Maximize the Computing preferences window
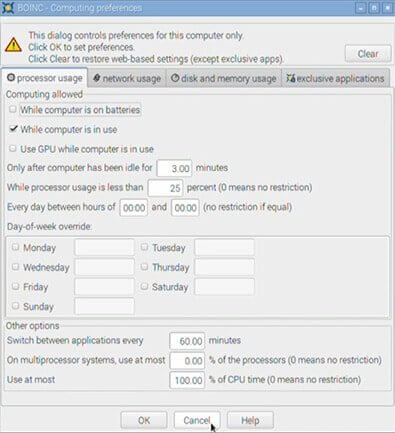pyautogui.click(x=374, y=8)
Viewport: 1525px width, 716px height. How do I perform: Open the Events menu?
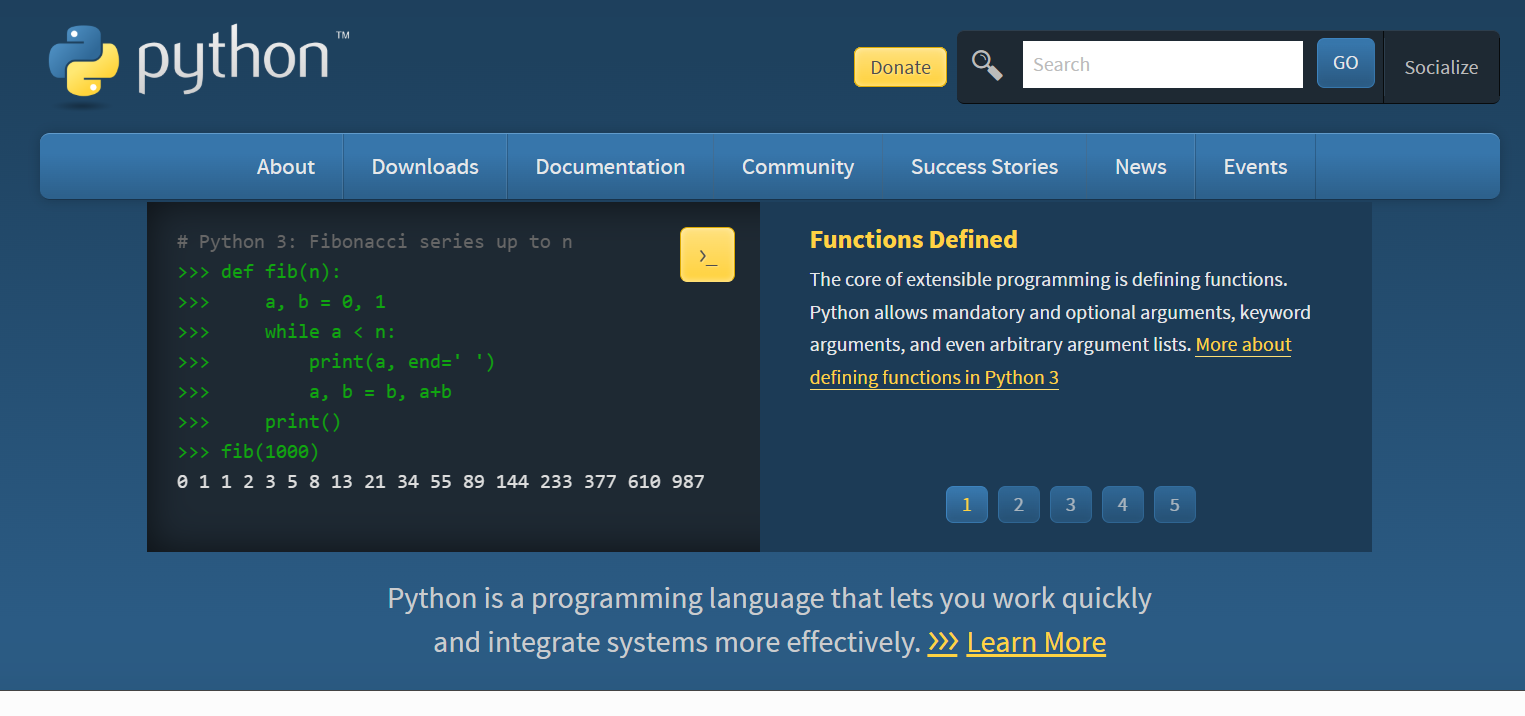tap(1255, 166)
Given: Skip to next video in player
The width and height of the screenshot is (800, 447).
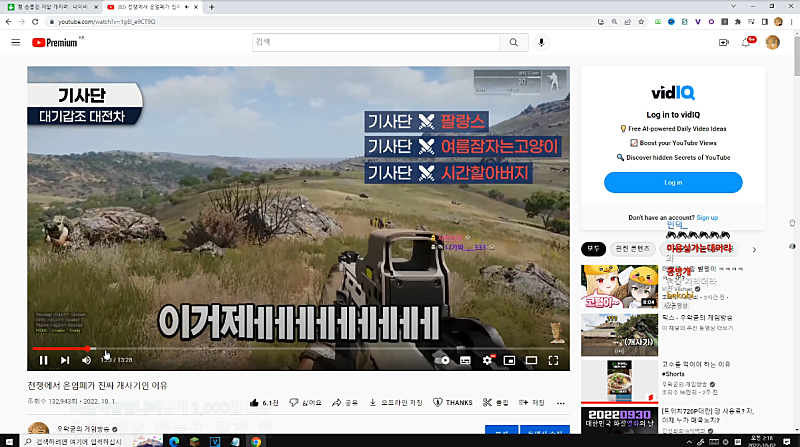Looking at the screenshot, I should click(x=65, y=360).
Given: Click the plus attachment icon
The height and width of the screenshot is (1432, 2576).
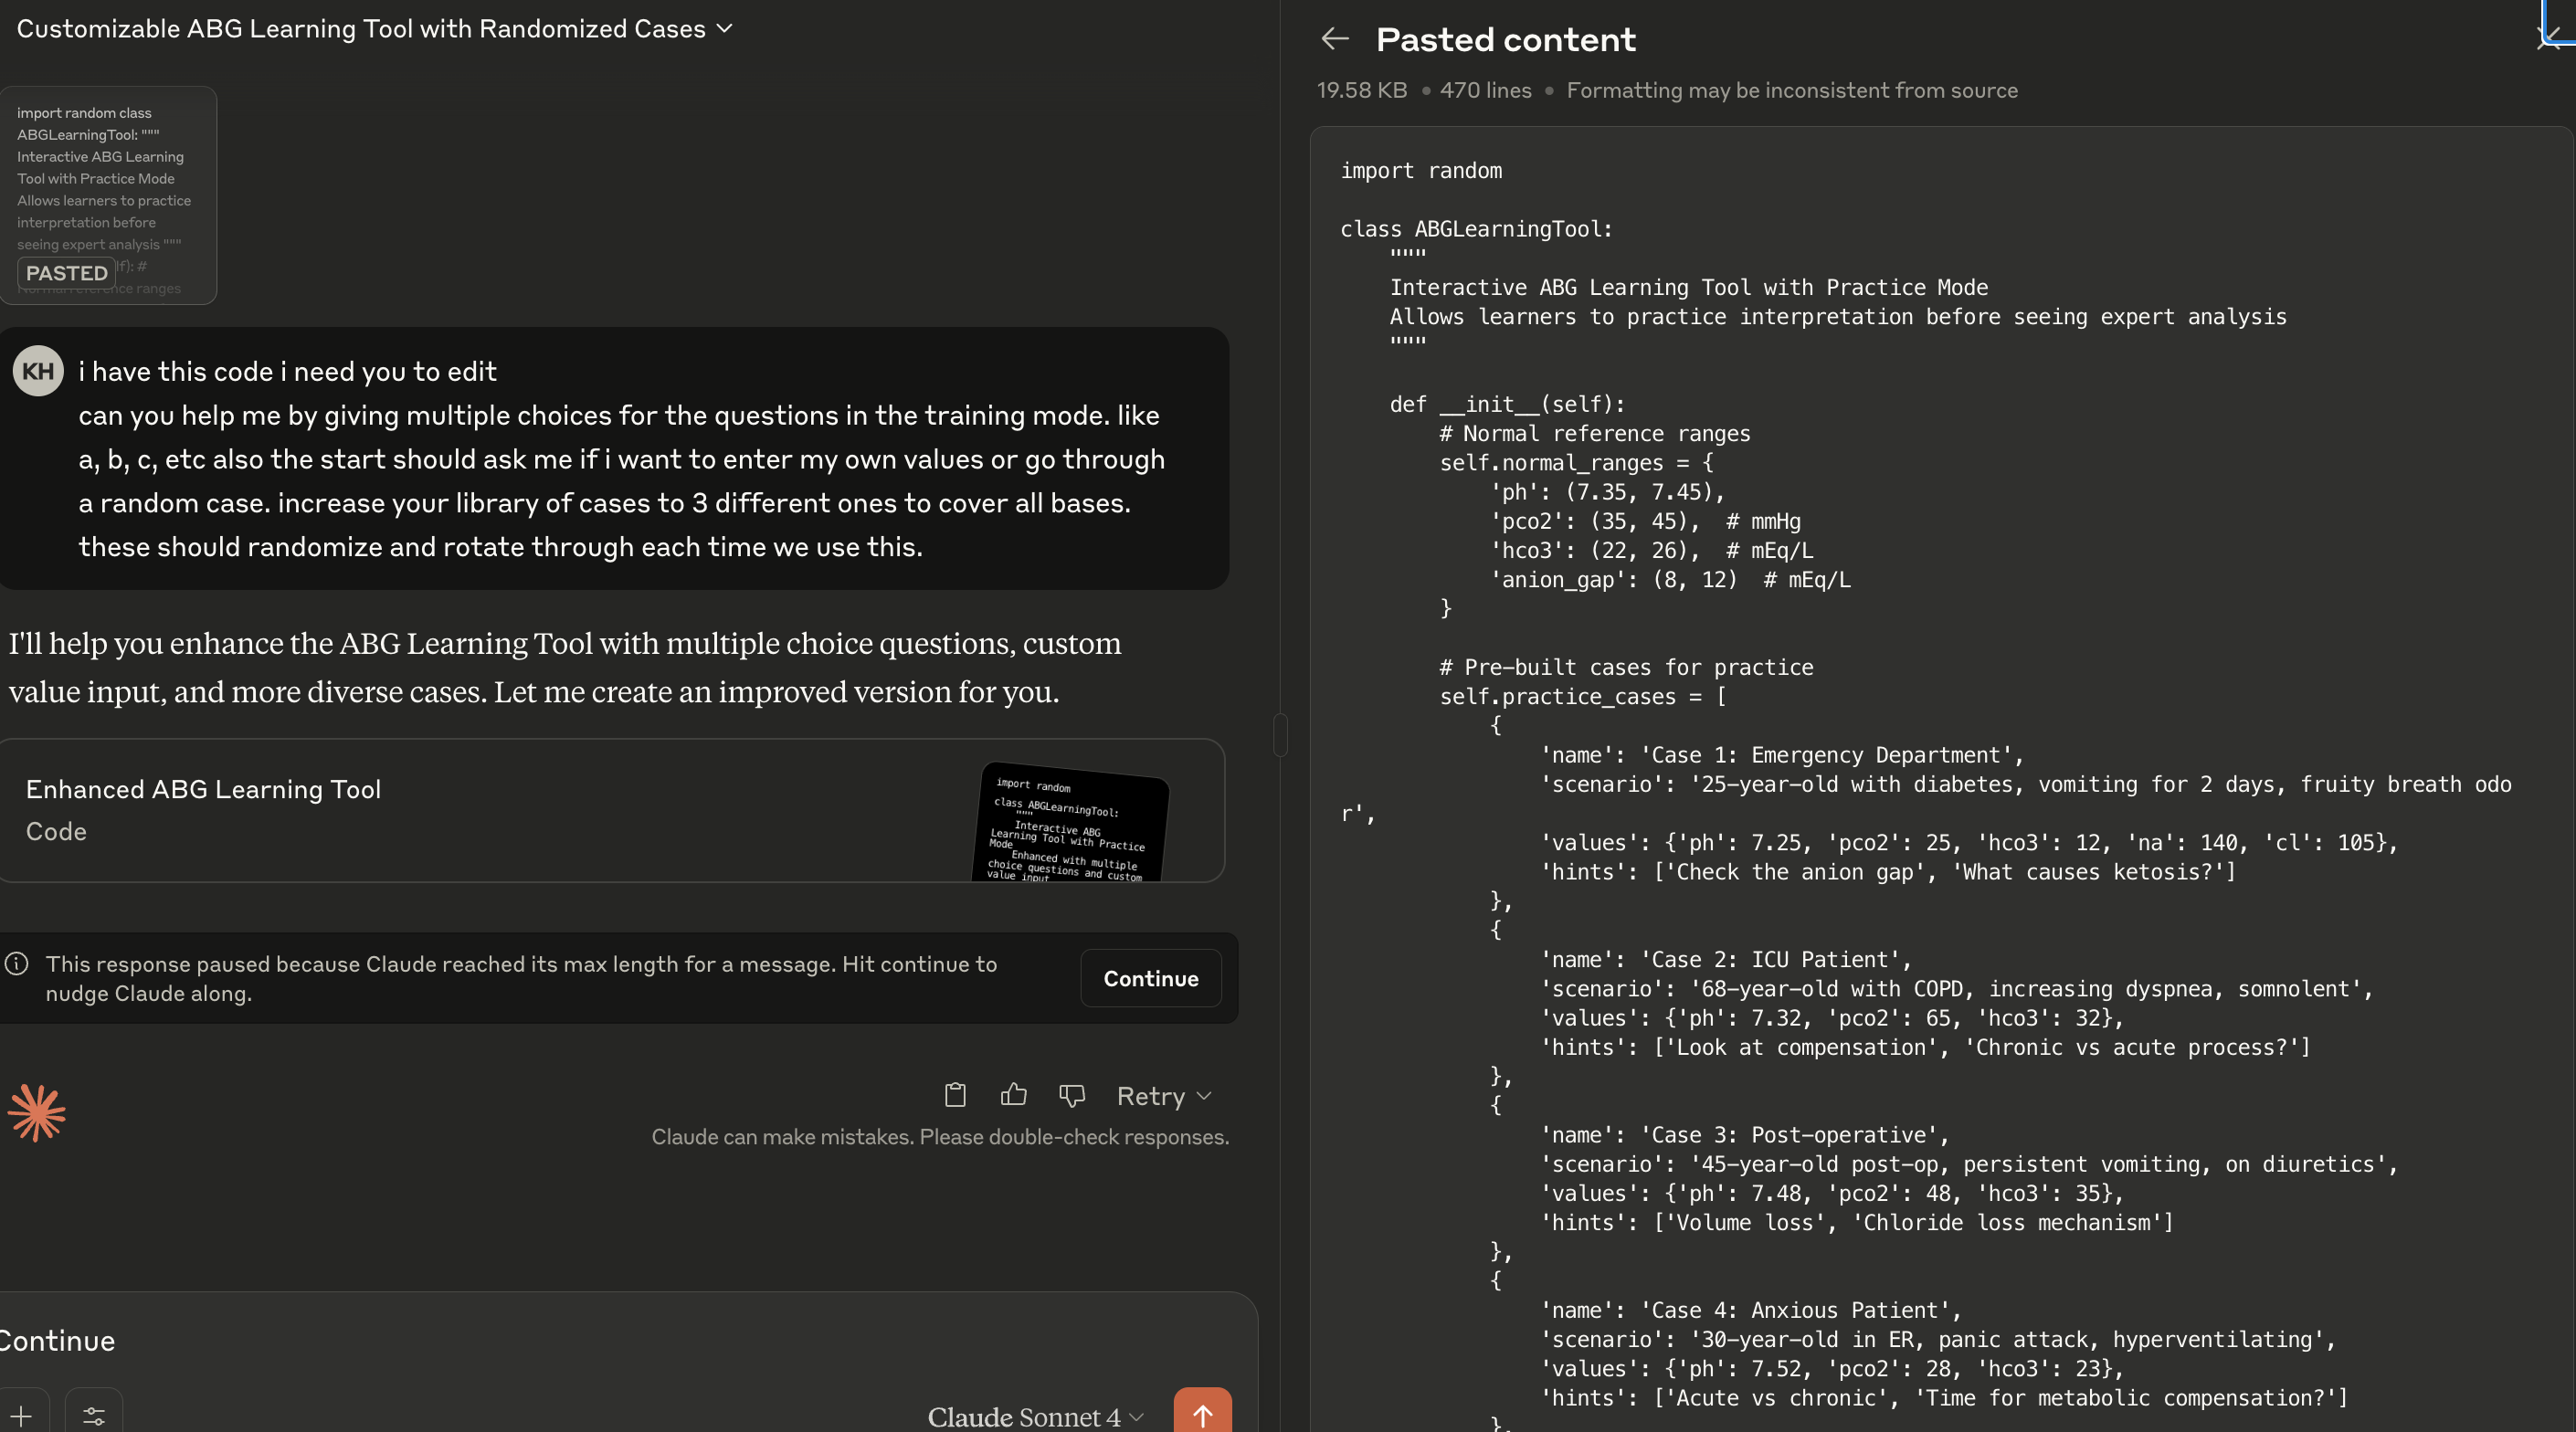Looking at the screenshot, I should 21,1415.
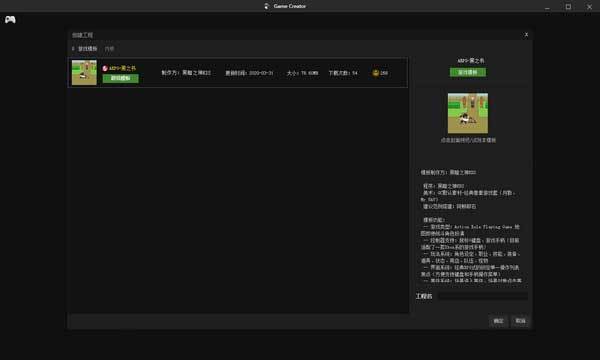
· · · · ·
Turn the records above into a numbered list, one line per item, skipping any blank lines. Leave the pictures out.

1. Maximize the Computing preferences window
2. pyautogui.click(x=374, y=8)
3. Viewport: 1525px width, 716px height. How do I perform: Open the Events menu?
4. tap(1255, 166)
5. Given: Skip to next video in player
6. The width and height of the screenshot is (800, 447).
7. Looking at the screenshot, I should click(x=65, y=360).
8. Given: Click the plus attachment icon
9. The height and width of the screenshot is (1432, 2576).
10. Looking at the screenshot, I should 21,1415.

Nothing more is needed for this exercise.